I’ve been sleeping on these AI code generators. Hard. I thought they were toys — good for snippets, maybe a quick mockup if you squint. Nah, this flipped my whole game. Replit’s Agent didn’t just parrot code; it reasoned through the architecture, wired it up, and handed me a working SaaS in less time than it takes to brew coffee. I’m replaying it in my head: requirements in, product out, no human middleman. It’s witchcraft, but it’s real.
Now I’m rethinking everything — my workflow, my dev process, how I pitch projects. Years of grinding custom builds, late nights debugging, and here’s this tool spitting out what’d take weeks, maybe months, solo. Sure, it’s not polished — UI’s basic, edge cases need hardening — but it’s a foundation I’d charge five figures for, done in a blink. I’m not ditching my skills; I’m still the one steering the ship. But this? This is a turbo boost I didn’t see coming.

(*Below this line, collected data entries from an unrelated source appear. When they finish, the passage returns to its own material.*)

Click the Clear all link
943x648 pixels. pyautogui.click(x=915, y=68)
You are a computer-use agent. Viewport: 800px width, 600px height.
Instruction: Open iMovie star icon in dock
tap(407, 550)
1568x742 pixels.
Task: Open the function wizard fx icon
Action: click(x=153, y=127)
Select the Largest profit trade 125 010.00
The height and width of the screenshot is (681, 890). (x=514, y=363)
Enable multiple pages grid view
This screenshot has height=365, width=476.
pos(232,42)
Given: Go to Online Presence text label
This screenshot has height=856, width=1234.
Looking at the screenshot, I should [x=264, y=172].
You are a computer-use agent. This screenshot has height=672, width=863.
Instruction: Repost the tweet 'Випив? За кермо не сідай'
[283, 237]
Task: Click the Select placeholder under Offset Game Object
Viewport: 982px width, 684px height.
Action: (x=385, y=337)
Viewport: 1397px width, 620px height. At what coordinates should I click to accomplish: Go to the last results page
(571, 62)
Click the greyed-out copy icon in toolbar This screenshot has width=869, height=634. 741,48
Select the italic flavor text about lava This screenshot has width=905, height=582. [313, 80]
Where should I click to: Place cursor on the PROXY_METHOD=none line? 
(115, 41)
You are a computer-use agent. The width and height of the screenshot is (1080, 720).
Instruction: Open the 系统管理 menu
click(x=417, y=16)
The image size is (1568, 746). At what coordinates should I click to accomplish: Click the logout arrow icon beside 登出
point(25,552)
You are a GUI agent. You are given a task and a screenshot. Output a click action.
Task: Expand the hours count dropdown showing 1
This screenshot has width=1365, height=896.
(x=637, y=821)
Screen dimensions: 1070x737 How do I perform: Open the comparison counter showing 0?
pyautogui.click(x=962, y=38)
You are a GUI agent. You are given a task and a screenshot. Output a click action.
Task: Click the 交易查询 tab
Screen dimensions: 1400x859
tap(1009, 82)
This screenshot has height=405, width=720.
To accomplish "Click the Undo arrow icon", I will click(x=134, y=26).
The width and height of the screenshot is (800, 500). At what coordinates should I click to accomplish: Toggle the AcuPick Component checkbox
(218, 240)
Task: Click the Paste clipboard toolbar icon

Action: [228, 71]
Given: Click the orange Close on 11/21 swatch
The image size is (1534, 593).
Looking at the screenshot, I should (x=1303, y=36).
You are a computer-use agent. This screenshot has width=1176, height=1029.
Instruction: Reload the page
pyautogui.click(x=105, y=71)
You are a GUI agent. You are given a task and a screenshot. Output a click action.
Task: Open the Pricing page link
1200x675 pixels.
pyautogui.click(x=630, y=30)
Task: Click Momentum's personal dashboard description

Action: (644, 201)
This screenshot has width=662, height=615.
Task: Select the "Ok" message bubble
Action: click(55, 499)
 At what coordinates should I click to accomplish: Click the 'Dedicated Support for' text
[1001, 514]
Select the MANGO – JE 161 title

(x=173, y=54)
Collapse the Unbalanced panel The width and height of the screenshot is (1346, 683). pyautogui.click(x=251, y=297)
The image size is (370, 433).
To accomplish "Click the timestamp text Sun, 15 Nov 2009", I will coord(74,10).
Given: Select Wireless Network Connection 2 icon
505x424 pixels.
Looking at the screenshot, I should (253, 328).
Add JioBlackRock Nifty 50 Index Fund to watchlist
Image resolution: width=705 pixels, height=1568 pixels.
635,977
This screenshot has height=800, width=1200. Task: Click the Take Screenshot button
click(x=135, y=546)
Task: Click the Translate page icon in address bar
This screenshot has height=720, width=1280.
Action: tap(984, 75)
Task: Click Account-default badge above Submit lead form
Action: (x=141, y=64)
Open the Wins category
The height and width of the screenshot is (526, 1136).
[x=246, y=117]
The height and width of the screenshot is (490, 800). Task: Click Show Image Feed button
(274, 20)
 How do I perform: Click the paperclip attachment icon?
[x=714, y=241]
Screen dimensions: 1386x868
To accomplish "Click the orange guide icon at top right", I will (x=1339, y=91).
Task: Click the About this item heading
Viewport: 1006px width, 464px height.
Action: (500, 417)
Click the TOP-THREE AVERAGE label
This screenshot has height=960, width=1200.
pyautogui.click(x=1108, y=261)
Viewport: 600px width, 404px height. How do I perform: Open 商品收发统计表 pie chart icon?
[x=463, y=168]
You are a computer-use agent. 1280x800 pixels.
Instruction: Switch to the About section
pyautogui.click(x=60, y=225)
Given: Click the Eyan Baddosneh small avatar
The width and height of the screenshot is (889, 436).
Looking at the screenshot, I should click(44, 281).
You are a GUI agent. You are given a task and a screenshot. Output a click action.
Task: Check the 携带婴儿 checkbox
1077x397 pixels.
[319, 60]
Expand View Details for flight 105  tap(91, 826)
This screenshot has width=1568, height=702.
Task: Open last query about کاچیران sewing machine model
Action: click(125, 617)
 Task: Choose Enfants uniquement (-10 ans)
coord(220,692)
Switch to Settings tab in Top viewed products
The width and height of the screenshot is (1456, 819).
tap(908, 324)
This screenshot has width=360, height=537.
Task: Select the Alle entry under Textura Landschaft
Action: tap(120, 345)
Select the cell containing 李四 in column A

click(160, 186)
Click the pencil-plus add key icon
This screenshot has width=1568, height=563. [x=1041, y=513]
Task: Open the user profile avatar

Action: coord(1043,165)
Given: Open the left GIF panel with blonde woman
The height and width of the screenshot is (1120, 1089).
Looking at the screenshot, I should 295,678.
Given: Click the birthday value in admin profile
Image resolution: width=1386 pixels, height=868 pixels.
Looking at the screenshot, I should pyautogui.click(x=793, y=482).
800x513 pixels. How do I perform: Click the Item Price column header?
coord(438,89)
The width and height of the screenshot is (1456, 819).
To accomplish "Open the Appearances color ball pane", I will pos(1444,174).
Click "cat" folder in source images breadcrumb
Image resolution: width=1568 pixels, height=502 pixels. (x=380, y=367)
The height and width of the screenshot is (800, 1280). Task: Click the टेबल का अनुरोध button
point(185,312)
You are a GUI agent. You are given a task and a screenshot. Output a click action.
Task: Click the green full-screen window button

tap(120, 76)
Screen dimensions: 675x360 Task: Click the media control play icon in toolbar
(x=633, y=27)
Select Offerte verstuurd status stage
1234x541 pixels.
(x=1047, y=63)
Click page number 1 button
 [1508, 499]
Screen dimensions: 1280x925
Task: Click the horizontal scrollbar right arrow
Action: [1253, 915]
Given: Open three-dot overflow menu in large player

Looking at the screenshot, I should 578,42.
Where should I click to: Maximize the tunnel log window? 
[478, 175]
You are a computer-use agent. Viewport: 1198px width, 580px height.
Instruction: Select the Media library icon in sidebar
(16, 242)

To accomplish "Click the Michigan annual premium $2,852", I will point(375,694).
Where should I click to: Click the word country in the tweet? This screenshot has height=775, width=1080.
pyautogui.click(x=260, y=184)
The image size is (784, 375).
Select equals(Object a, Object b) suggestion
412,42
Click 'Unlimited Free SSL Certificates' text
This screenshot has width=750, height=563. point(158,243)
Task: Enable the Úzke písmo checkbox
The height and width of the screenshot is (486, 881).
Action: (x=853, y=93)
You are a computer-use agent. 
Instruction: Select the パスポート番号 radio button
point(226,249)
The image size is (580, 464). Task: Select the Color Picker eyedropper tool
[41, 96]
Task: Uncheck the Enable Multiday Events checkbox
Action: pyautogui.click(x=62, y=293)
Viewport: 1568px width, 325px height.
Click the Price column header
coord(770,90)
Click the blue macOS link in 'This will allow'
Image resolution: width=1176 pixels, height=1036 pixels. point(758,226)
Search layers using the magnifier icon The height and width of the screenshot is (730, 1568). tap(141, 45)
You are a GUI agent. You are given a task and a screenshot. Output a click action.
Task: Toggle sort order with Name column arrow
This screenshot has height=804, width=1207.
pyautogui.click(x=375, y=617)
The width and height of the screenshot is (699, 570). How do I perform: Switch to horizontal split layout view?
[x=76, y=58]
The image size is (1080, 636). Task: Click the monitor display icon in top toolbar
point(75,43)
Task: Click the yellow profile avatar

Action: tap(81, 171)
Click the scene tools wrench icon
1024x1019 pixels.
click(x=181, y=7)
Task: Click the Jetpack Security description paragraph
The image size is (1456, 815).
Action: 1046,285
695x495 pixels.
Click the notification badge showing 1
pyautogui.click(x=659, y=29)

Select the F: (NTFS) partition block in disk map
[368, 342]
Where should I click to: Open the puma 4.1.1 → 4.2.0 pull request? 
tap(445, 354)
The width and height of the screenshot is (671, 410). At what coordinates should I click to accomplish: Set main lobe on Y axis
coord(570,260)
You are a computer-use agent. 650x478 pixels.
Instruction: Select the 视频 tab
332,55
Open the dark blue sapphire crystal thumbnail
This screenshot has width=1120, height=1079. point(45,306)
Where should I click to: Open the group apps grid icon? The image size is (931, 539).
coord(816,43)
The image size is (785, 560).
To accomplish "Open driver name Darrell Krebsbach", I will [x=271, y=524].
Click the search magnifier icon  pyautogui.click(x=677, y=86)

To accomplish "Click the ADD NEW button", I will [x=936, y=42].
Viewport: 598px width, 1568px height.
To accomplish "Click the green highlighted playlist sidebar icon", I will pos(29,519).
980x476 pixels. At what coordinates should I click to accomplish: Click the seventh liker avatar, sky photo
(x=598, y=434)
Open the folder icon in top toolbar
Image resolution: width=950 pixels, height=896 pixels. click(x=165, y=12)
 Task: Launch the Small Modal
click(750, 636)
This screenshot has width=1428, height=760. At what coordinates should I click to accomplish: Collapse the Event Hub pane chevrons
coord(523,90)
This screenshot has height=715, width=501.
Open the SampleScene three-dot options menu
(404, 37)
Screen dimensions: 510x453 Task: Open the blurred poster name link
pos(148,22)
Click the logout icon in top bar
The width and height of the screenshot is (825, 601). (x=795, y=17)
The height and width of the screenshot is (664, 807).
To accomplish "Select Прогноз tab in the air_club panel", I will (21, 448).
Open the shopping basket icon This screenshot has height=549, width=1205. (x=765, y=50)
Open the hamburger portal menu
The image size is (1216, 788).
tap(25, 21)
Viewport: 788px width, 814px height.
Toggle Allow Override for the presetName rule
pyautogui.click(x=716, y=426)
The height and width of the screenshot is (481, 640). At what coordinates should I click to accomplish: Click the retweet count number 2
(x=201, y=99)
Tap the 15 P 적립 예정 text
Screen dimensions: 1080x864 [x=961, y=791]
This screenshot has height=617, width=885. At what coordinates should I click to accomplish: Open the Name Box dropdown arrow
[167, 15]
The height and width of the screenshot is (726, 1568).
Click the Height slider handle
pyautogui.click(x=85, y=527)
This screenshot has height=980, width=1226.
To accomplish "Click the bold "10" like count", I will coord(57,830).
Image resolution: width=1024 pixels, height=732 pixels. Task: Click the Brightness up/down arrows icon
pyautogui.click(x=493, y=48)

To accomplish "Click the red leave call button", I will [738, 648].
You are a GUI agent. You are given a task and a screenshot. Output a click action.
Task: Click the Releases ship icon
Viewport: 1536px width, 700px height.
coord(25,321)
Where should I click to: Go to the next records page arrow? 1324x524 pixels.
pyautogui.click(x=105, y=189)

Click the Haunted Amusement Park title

The kicker: that client convo’s back on. I’ve got a live product to show, not a slide deck or promises. They paused it for resource issues, but now I’m walking in with, ‘Hey, it’s built — let’s talk.’ They’ll need to shuffle funds again, figure out market fit, hosting, scaling — but the heavy lifting’s done. I’m not just a dev anymore; I’m a vibe-coding wizard with a SaaS in my pocket. How’s that shift the game for them? For me? Still wrapping my head around it.